Not only do many West Bank Palestinians have Jordan, but today a majority of Jordanian citizens in Jordan are of Palestinian descent - indicating that a recent suggestion by former Jordanian PM Abdel Salam Al-Majali that the Hashemite Kingdom absorb what's left of the West Bank into some sort of confederation isn't as out of this world as some might think it.

Putting aside utopian dreams of a united "State of Palestine" consisting of the West Bank and the Gaza Strip, it needn't be a given that any union between Palestinian Authority territories and King Abdullah's Jordan must also include Gaza...existing as it does tens of miles away, but in a completely different world. So what would happen to Gaza?

Though they may be loathe to consider it, in the wake of such a Palestinian-Jordanian confederacy's creation, Egypt could eventually reoccupy the Gaza Strip and legally incorporate it into its territory - correcting, if you ask me, a historic mistake (one made because the Arab League wished to use the "stateless" Palestinians as pawns in a never-ending war against Israel, and Egypt was only too willing to lead it). Given the problems Egypt already has with religious extremists, this is unlikely...but...hey, it could happen.

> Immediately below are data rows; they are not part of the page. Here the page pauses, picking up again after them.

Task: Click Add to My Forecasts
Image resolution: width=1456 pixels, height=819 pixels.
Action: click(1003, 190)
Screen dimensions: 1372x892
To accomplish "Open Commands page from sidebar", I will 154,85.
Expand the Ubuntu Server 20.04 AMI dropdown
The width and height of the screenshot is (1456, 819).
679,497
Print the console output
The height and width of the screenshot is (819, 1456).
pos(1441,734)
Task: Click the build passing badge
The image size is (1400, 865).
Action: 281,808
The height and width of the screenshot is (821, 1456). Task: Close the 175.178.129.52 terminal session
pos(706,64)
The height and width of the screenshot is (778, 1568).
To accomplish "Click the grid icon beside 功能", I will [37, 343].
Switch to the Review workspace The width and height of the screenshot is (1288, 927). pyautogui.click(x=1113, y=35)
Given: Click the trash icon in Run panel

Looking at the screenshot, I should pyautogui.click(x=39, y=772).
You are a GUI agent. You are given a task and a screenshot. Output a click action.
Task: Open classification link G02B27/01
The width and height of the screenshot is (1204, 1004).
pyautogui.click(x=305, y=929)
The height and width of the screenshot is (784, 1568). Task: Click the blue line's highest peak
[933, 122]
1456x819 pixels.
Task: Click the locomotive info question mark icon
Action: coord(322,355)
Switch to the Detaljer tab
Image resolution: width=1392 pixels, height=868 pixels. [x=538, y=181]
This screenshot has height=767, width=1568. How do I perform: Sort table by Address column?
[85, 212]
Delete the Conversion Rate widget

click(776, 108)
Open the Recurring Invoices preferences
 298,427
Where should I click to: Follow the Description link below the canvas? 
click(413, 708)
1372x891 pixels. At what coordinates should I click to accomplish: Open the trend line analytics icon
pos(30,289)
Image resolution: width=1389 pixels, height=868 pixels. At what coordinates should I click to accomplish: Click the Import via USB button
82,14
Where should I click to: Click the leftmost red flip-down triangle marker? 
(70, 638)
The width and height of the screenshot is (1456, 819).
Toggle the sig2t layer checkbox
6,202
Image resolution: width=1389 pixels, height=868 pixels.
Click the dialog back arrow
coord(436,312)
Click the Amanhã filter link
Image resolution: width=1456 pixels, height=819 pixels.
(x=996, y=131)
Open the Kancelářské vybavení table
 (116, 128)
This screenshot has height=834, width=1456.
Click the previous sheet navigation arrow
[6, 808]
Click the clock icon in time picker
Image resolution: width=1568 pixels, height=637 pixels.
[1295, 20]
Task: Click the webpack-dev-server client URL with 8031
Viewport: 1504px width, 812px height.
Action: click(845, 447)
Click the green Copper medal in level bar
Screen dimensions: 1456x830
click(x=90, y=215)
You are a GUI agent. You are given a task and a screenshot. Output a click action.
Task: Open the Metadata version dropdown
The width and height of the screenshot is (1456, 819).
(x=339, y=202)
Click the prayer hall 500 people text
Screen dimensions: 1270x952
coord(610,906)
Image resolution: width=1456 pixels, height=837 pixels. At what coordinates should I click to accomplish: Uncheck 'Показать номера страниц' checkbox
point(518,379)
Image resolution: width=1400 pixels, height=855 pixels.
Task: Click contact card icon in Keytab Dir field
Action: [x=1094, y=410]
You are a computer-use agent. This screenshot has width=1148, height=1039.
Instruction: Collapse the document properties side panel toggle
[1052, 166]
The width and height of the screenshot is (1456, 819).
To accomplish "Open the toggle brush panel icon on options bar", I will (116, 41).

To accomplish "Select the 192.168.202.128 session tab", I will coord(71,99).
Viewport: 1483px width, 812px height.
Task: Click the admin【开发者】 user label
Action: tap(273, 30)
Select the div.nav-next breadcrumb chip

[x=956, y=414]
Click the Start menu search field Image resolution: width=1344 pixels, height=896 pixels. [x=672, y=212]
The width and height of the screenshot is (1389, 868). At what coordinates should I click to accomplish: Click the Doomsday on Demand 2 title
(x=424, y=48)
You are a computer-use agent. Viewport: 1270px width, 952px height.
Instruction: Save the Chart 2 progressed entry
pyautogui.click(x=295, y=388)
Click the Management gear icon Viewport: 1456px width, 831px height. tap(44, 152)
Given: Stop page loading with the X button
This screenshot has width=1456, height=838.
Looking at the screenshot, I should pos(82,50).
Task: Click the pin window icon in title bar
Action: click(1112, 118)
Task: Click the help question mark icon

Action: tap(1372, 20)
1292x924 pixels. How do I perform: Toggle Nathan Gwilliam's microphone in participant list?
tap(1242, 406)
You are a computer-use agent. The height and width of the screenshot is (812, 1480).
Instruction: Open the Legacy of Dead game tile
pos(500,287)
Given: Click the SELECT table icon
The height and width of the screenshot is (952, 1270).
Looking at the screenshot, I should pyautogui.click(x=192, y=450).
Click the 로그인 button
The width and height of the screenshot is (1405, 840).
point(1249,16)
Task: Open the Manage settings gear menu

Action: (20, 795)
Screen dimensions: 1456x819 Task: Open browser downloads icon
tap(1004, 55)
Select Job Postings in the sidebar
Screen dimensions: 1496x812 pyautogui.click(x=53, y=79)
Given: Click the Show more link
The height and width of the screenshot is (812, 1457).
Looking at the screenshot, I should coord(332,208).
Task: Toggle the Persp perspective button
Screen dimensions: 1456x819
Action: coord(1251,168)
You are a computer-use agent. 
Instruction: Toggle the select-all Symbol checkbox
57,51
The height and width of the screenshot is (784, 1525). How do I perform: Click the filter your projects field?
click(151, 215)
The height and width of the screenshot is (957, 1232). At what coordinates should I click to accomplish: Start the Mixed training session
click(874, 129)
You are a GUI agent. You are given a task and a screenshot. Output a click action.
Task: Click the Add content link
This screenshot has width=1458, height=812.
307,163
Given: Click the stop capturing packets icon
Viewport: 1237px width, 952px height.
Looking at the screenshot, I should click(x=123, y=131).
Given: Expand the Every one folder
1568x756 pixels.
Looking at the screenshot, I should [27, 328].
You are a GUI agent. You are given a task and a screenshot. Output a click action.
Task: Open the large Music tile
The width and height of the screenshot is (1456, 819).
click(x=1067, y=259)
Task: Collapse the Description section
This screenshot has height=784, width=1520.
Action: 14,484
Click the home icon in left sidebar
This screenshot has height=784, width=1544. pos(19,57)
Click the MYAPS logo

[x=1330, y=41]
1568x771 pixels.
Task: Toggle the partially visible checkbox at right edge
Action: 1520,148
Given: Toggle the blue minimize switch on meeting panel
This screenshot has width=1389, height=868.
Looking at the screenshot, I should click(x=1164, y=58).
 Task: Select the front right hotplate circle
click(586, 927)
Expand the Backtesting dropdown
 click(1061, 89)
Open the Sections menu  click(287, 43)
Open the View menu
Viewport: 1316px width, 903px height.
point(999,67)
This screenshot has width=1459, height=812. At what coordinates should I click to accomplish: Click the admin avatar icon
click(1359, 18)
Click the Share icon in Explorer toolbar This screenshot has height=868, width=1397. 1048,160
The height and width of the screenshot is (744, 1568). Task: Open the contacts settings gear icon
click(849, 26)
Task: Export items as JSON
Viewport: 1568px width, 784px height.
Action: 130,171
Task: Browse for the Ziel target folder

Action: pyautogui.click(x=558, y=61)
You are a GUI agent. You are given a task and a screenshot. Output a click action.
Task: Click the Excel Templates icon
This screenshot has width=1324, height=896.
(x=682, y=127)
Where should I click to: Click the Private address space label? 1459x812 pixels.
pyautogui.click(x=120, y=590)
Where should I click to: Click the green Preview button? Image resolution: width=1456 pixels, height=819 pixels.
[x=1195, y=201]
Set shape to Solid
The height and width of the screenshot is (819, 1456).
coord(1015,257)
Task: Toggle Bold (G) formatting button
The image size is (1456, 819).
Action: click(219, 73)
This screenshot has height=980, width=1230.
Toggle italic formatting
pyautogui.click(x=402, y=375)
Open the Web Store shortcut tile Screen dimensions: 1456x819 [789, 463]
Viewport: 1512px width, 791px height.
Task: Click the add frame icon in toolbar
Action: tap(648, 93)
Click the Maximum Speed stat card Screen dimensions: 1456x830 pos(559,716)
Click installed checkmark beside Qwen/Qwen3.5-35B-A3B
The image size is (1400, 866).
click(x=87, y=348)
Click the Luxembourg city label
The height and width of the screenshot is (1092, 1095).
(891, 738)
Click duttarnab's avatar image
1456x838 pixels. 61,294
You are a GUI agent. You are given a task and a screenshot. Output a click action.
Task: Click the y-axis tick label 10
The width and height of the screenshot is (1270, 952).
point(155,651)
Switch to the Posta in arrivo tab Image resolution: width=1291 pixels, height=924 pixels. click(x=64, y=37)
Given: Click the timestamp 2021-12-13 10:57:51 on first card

Or, Gaza could simply be left alone and become a mini-Iran, right next door to Israel. Hey, if Islamic dictatorship is what they desire for themselves and their children, and their children's children...let 'em have it. It's their choice. Then, we can choose to help them dismantle it...or dismantle such an entity for them.

Whether you compare them to "Eloi" or "Morlocks", think of them as Egyptians or Jordanians, call them Gazans or West Bankers, or simply say they're "Palestinians", since the signing of the Oslo Accords the leadership of the PLO and Palestinian Authority have not shown the world they are particularly qualified to look after their peoples' affairs. This is mostly their own fault, for continually shooting themselves in the feet, but partially ours - for giving them the guns to do that sort of thing.

Whatever solution is found for the current happy/sad situation, if we fail to acknowledge that those on one side of the Arab-Israeli conflict who've tried to be one people are and have for some time been two, all we'll be doing is setting the stage for future Palestinian Civil Wars...and God help us all if the "Morlocks" win.